The Philippines had been largely dependent on the US for its defence needs. However, in recent years under the Duterte and Aquino administrations, there had been efforts to look clearly into the VFA on whether the country is really getting what it deserves on a supposed equal partnership.
The VFA spells out parameters for the conduct of joint military exercises between US and Philippine forces, but others say that the more than two decades old pact favours Washington more than it does Manila.
“It’s about time we rely on ourselves. We will strengthen our own defences and not rely on any other country,” Panelo said.
Rather than staying dependent solely to the US, Manila had been improving defence ties with countries such as Britain and India as well as Australia.
British Ambassador Daniel Pruce had been quoted as saying on Tuesday that the UK and the Philippines is working towards the conduct if joint military exercises between forces of the two countries. He said that officials from the Philippines’ Department of National Defence and the UK’s Defence Ministry are expected to meet in March to discuss the joint drills.
The Philippines had also been looking at the UK to modernise its military.
Both countries had signed last December 2019 an implementing agreement that provides the guidelines and procedures on government-to-government procurement of weapons and other hardware.
“Over the recent years, defence firms from the United Kingdom continue to express interest in providing support to the Armed Forces of the Philippines Modernisation Programme, said Defence Undersecretary Jesus Rey Avila.
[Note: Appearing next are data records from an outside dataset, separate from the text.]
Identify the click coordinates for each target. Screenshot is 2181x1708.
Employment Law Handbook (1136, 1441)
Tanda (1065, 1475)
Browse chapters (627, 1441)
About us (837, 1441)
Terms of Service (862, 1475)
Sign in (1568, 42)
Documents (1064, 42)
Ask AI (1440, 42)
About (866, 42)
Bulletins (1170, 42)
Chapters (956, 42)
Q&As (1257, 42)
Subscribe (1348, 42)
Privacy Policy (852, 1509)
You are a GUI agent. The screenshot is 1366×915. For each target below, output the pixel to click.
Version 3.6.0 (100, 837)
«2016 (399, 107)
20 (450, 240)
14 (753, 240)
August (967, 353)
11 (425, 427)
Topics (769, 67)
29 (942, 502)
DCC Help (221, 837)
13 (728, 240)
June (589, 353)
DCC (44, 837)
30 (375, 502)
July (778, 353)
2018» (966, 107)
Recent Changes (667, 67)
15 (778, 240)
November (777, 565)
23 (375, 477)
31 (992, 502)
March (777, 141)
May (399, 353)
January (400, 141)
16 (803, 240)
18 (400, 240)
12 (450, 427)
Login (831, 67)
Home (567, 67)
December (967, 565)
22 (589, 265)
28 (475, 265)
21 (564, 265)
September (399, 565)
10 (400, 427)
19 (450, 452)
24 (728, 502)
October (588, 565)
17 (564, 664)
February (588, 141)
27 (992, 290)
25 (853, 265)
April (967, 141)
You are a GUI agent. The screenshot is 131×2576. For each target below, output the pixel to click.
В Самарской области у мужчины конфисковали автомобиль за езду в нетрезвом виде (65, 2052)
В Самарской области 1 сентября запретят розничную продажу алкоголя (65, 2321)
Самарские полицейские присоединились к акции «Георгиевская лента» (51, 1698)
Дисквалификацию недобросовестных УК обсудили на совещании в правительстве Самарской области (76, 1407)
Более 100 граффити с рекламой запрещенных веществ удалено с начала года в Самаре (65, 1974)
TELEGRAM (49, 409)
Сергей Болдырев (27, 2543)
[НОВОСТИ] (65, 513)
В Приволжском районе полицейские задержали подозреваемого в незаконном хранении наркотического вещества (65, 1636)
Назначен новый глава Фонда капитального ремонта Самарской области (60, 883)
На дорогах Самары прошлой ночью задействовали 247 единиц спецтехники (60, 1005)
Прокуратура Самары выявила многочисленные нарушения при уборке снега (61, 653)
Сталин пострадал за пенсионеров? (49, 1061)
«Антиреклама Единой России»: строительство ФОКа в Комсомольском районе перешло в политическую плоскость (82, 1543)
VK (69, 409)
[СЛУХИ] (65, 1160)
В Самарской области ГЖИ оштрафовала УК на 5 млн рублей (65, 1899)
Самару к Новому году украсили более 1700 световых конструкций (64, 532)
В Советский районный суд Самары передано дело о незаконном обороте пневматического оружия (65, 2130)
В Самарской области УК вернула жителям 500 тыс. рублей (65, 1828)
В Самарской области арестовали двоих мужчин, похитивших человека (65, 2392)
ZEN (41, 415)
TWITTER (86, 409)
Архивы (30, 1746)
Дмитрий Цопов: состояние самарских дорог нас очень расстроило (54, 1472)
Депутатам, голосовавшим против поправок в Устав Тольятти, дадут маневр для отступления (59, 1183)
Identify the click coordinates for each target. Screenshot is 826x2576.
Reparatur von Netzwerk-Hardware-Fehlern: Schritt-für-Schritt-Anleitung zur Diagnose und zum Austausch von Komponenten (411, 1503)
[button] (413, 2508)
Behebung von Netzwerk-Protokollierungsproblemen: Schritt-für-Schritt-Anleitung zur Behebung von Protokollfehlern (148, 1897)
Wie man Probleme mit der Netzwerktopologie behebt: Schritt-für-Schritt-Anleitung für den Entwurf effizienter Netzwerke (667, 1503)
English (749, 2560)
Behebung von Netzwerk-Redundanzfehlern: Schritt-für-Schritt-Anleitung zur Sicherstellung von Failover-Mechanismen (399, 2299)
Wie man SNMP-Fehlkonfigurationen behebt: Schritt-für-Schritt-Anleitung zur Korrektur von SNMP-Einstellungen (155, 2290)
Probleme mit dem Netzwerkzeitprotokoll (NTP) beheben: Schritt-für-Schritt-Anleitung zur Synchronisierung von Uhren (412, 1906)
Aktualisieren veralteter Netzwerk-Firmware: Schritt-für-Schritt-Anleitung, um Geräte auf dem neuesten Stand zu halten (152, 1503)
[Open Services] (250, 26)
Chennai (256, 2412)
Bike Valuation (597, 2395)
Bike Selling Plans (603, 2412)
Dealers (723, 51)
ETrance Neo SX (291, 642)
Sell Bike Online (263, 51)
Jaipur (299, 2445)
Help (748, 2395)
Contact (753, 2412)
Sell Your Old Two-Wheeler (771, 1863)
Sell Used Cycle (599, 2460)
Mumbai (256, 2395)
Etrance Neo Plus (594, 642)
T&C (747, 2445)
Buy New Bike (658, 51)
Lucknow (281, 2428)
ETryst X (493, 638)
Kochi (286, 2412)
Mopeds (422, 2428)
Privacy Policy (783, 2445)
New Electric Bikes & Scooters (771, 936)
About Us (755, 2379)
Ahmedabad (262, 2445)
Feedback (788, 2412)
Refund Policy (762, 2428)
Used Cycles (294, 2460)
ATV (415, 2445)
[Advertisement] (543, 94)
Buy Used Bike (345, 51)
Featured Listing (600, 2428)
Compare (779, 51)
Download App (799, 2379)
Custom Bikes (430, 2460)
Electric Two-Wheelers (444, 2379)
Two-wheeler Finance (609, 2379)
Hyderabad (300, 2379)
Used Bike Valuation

Aside from the UK, the Philippines is also looking at improving its defence ties with India.
Late last month, Philippines and India representatives met in Makati City for the third Philippines-India Joint Defence Cooperation Committee (JDCC) meeting.
The JDCC serves as an important mechanism for both countries to implement the 2006 agreement between the Philippines and India concerning defence cooperation.
According to an article in The Diplomat, engagement between the Philippines and India had been increasing.
Philippine Defence Secretary Delfin Lorenzana said that the Philippines is serious in its plans to purchase from India, an initial two batteries of Brahmos missiles, an advanced cruise missile system.
India had also been regularly sending ship contingents to joint regional exercises.
Aside the Philippines also has a Status of Forces Visiting Agreement with Australia.